Tatile çıkacak mısınız sorusuna çok az kişinin “ben giderim” dediği bu günlerde, işletmeler hayatta kalmanın yollarını arıyor. Uzmanlar, otellerin hijyen ve sağlık koşullarının bir hastane mantığıyla ele alınması gerektiğini söylüyor ve ekliyorlar: Misafirler için sağlık güvenliği artık lüks ve eğlence beklentisinin çok üstünde, ne kadar temiz olduğunuzu bıkıp usanmadan anlatın.

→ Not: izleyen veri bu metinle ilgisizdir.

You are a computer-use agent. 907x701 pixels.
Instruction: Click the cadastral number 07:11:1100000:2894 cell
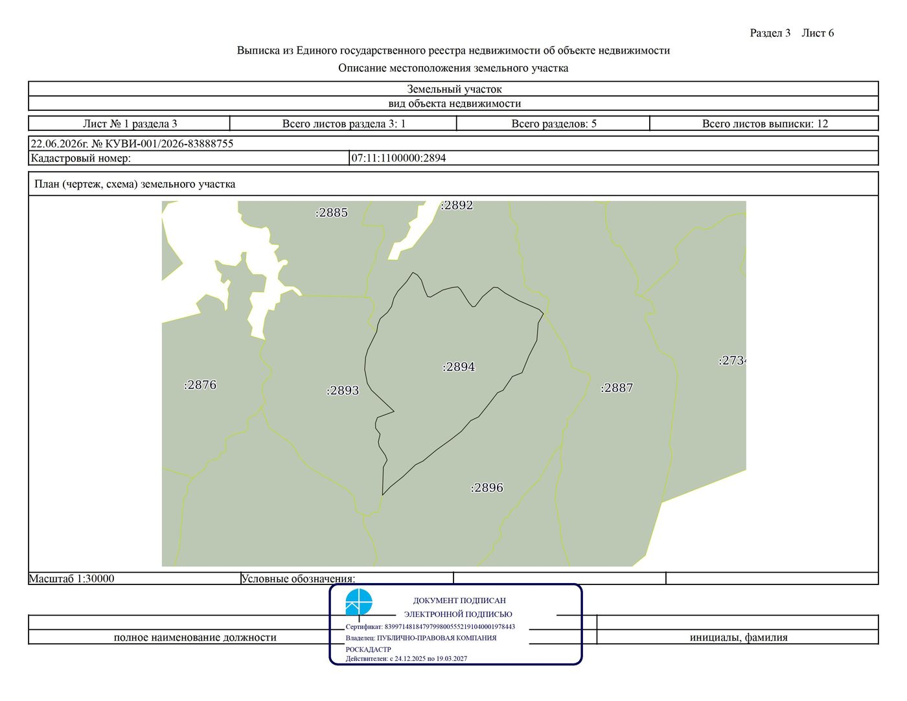[x=614, y=158]
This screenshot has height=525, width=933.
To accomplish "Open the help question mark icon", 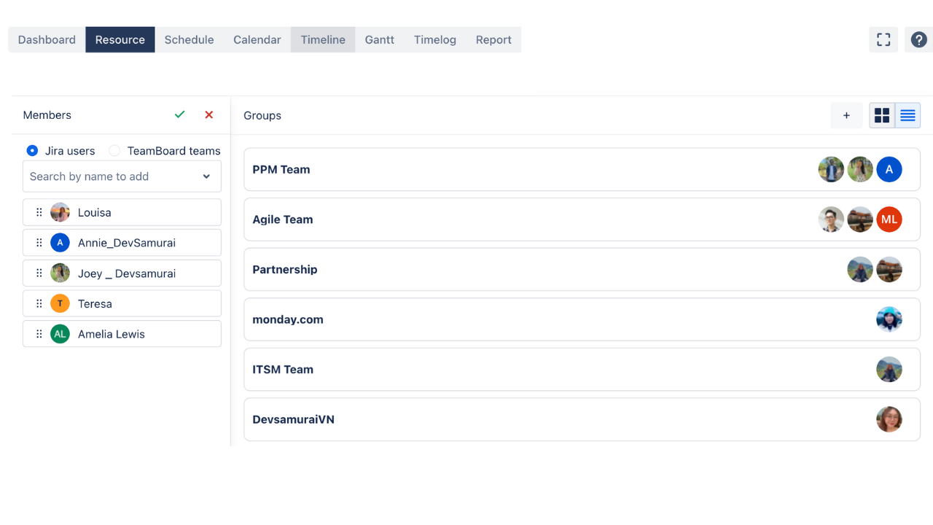I will click(x=918, y=39).
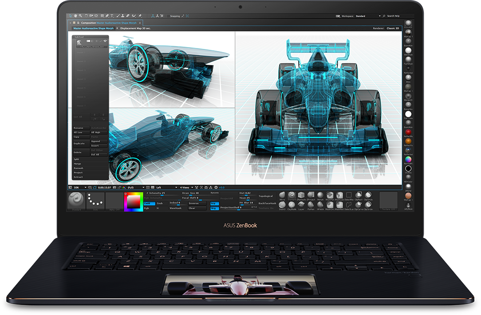481x315 pixels.
Task: Select the red ReflectRed material sphere
Action: (408, 132)
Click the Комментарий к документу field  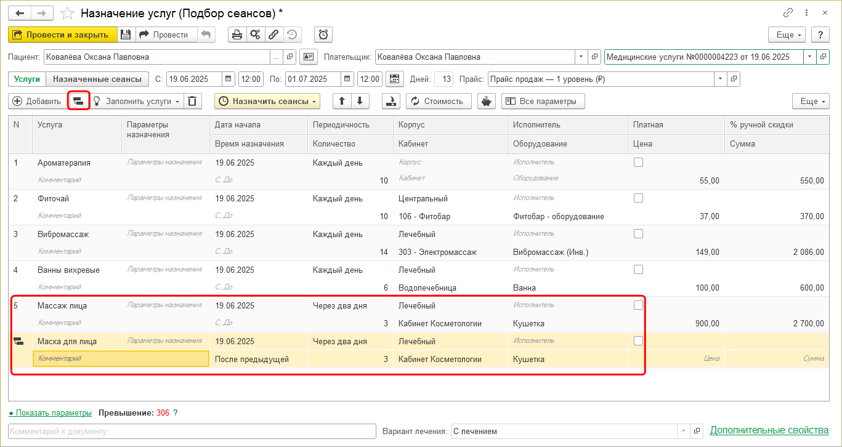coord(192,431)
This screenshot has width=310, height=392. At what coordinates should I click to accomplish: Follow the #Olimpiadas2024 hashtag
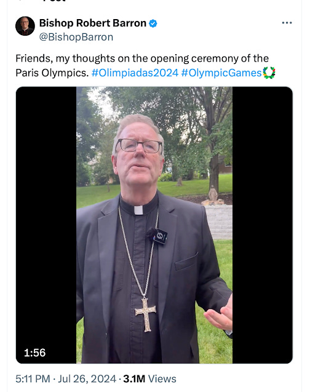point(135,73)
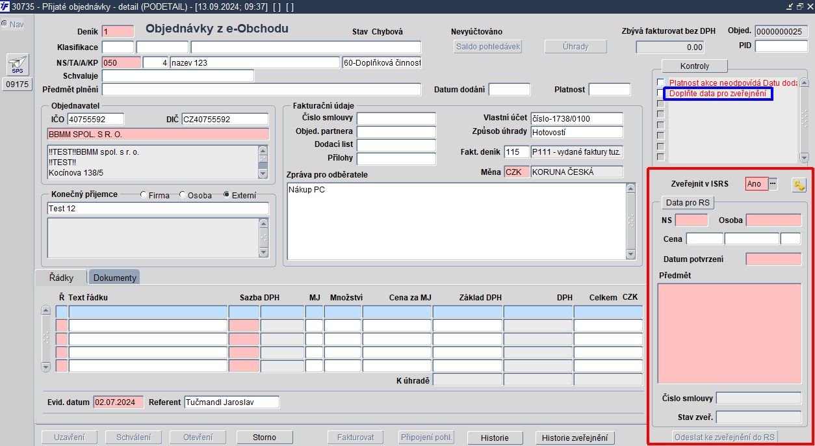This screenshot has height=446, width=815.
Task: Click the yellow key icon
Action: (x=799, y=185)
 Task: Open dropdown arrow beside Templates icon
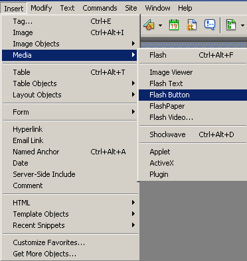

Havacılık ve turizm sektörü, koronavirüs salgınından olumsuz etkilenen sektörlerin başında geliyor. İki sektörde de ciddi iş kaybı yaşanırken tarihte ilk kez, dünya nüfusunun neredeyse yüzde 90’ının seyahat kısıtlamalarına maruz kaldığına dikkat çekiliyor. Uzmanlar bu süreçten dolayı havacılık sektörü için 314 milyar dolarlık zarardan bahsederken, 25 milyon işin ve yaklaşık 120 milyon turizm işletmesinin tehdit altında olduğundan söz ediyor. Aynı zamanda uzmanlar, kişilerin tatil alışkanlıklarında artık “güvenlik” kavramının ön planda olduğunu; eskisi gibi tatil işletmecilerinin muhteşem sahiller ve havuzlarla satış yapamayacaklarını da vurguluyorlar.
“2019 rakamlarına üç yılda ulaşılacak”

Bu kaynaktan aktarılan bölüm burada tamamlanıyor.